───── Material provided ─────

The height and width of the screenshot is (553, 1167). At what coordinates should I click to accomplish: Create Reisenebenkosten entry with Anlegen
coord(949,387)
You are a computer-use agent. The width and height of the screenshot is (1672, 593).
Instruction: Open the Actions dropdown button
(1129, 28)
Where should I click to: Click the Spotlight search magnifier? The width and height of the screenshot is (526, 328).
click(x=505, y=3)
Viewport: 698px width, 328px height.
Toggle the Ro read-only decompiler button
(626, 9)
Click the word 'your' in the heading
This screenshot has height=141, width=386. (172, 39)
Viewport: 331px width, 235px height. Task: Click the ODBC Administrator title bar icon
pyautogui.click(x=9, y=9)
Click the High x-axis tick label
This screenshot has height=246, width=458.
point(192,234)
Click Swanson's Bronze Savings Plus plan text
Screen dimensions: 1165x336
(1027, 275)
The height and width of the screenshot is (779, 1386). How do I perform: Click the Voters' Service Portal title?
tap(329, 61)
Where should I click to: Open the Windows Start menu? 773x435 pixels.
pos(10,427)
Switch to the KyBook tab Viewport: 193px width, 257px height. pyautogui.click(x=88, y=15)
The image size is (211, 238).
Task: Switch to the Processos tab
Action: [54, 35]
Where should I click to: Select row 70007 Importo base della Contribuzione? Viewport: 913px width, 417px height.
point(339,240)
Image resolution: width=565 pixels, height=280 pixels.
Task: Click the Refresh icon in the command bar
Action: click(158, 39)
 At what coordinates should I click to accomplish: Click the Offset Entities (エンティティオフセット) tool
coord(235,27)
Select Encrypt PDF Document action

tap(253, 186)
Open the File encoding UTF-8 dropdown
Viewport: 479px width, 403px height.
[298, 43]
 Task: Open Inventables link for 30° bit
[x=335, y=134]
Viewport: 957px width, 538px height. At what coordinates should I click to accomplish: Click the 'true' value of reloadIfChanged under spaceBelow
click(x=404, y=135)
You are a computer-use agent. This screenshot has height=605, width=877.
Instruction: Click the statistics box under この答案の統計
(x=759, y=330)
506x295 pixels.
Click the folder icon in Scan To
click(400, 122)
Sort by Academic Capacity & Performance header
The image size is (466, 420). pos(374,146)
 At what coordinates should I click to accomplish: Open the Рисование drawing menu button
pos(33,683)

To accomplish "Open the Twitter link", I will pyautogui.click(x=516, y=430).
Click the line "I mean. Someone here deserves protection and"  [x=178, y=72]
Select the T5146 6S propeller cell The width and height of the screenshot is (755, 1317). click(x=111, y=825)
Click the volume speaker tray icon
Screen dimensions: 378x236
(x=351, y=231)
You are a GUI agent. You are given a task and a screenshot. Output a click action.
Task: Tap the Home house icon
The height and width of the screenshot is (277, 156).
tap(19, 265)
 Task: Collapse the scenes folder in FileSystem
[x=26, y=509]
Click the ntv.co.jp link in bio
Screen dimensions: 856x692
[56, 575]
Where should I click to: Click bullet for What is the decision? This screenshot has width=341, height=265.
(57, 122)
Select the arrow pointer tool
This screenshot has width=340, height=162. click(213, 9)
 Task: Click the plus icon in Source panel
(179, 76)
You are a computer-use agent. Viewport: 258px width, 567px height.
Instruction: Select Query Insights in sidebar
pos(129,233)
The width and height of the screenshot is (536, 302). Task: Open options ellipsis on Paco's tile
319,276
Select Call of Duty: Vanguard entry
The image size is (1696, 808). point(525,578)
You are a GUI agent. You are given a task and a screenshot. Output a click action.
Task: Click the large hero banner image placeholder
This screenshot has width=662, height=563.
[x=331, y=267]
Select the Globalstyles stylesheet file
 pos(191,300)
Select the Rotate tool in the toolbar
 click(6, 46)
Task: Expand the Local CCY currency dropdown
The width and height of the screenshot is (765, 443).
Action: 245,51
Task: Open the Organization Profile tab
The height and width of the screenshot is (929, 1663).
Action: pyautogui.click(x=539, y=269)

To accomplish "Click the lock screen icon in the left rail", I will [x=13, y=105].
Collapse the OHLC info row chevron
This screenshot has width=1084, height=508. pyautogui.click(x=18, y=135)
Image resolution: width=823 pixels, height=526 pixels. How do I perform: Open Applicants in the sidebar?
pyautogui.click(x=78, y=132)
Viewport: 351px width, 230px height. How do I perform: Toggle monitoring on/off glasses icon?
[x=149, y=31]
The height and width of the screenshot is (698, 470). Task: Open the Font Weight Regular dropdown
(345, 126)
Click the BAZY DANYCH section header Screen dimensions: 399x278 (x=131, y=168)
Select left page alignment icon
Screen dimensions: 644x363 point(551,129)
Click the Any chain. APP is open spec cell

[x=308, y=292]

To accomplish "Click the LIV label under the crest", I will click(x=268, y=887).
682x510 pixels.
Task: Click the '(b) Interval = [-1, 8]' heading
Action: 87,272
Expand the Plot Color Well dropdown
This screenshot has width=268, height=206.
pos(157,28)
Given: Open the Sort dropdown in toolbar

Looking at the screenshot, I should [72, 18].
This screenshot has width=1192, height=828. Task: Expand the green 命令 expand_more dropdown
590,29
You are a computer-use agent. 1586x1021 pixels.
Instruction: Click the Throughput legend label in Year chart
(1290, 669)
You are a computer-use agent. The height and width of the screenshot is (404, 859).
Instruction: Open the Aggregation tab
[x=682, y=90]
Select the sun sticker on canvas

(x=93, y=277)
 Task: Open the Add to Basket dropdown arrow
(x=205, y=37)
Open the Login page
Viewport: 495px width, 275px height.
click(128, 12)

─────

**Work instructions:** Copy verbatim the part of the records above that opens with the line containing "Task: Expand the Local CCY currency dropdown" and closes with the line containing "[x=308, y=292]", including both of those lines.

**The reply:**
Task: Expand the Local CCY currency dropdown
The width and height of the screenshot is (765, 443).
Action: 245,51
Task: Open the Organization Profile tab
The height and width of the screenshot is (929, 1663).
Action: pyautogui.click(x=539, y=269)

To accomplish "Click the lock screen icon in the left rail", I will [x=13, y=105].
Collapse the OHLC info row chevron
This screenshot has width=1084, height=508. pyautogui.click(x=18, y=135)
Image resolution: width=823 pixels, height=526 pixels. How do I perform: Open Applicants in the sidebar?
pyautogui.click(x=78, y=132)
Viewport: 351px width, 230px height. How do I perform: Toggle monitoring on/off glasses icon?
[x=149, y=31]
The height and width of the screenshot is (698, 470). Task: Open the Font Weight Regular dropdown
(345, 126)
Click the BAZY DANYCH section header Screen dimensions: 399x278 (x=131, y=168)
Select left page alignment icon
Screen dimensions: 644x363 point(551,129)
Click the Any chain. APP is open spec cell

[x=308, y=292]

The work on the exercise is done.